## Material supplied
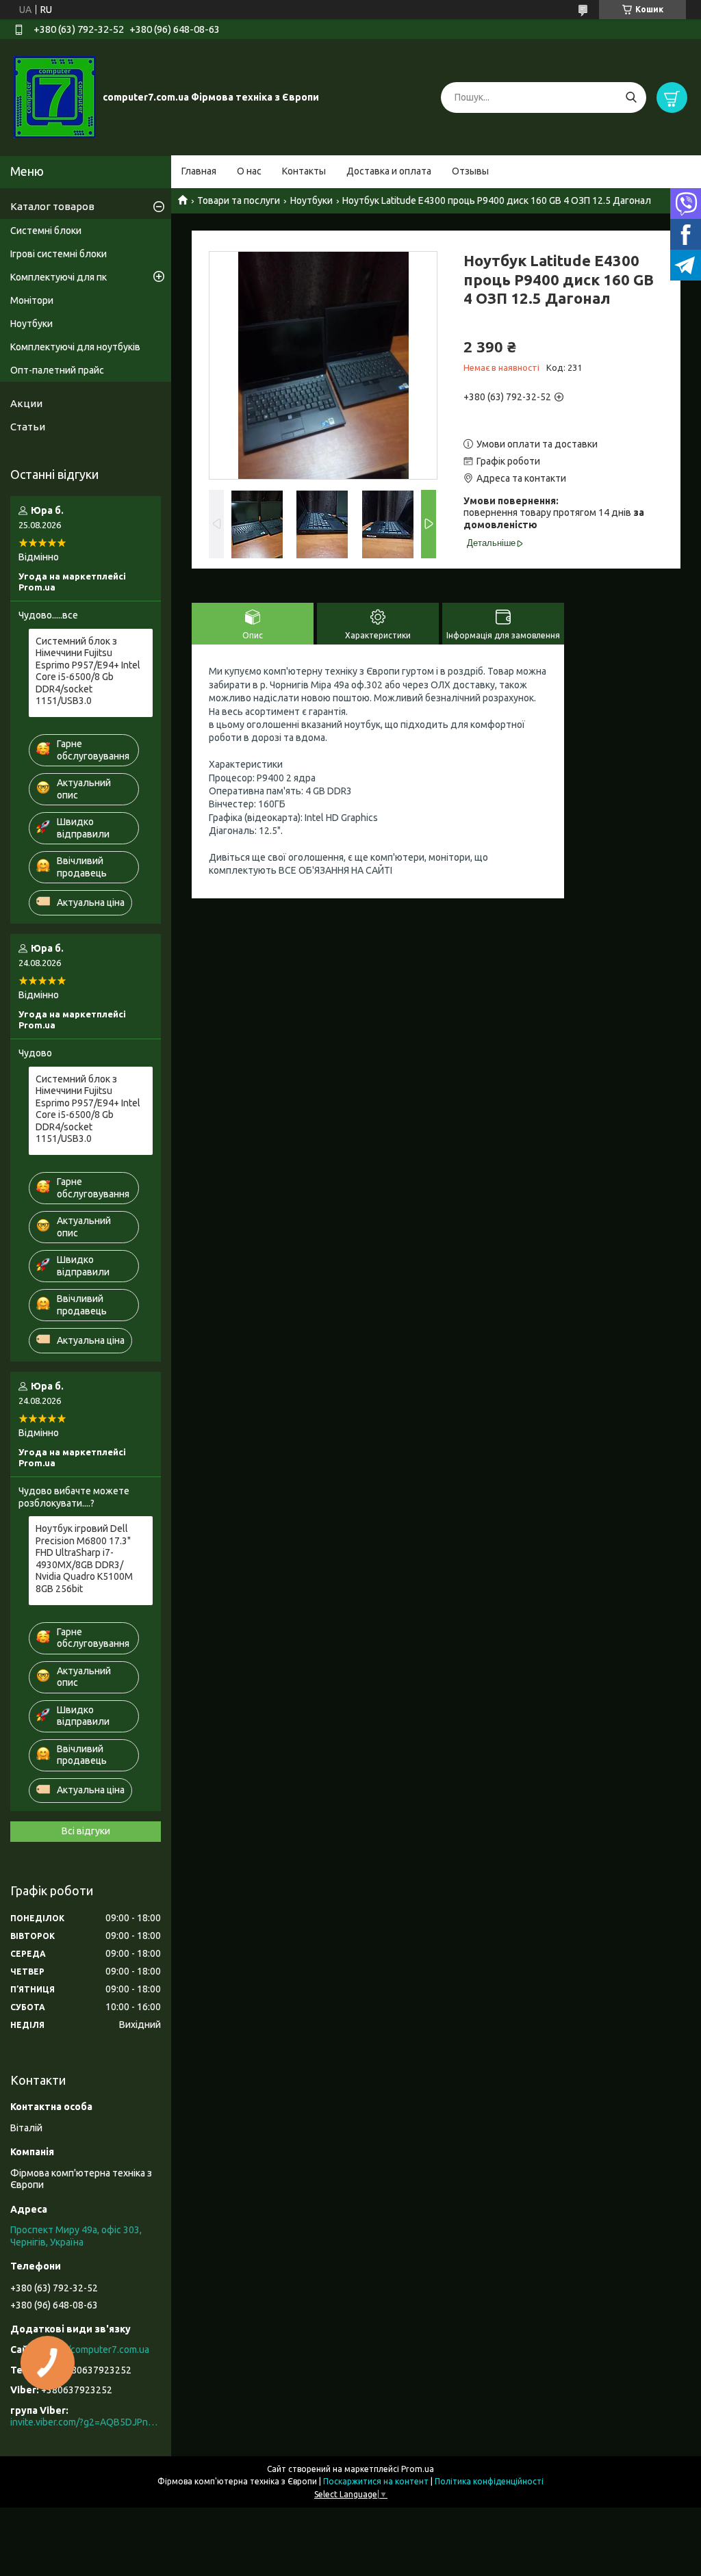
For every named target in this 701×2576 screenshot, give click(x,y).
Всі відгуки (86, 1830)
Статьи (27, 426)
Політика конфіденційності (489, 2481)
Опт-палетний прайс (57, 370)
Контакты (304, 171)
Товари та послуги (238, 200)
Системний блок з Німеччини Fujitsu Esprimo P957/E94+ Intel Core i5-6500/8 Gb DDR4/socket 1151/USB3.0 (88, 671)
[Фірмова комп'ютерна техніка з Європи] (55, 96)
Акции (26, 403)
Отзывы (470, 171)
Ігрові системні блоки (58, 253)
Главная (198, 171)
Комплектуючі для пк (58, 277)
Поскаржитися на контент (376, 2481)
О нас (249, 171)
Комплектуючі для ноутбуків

## Your instructions
Extract, verbatim, the lines from the one containing "Політика конфіденційності (489, 2481)" through the last line of the listing above.

## Answer to the problem
Політика конфіденційності (489, 2481)
Опт-палетний прайс (57, 370)
Контакты (304, 171)
Товари та послуги (238, 200)
Системний блок з Німеччини Fujitsu Esprimo P957/E94+ Intel Core i5-6500/8 Gb DDR4/socket 1151/USB3.0 (88, 671)
[Фірмова комп'ютерна техніка з Європи] (55, 96)
Акции (26, 403)
Отзывы (470, 171)
Ігрові системні блоки (58, 253)
Главная (198, 171)
Комплектуючі для пк (58, 277)
Поскаржитися на контент (376, 2481)
О нас (249, 171)
Комплектуючі для ноутбуків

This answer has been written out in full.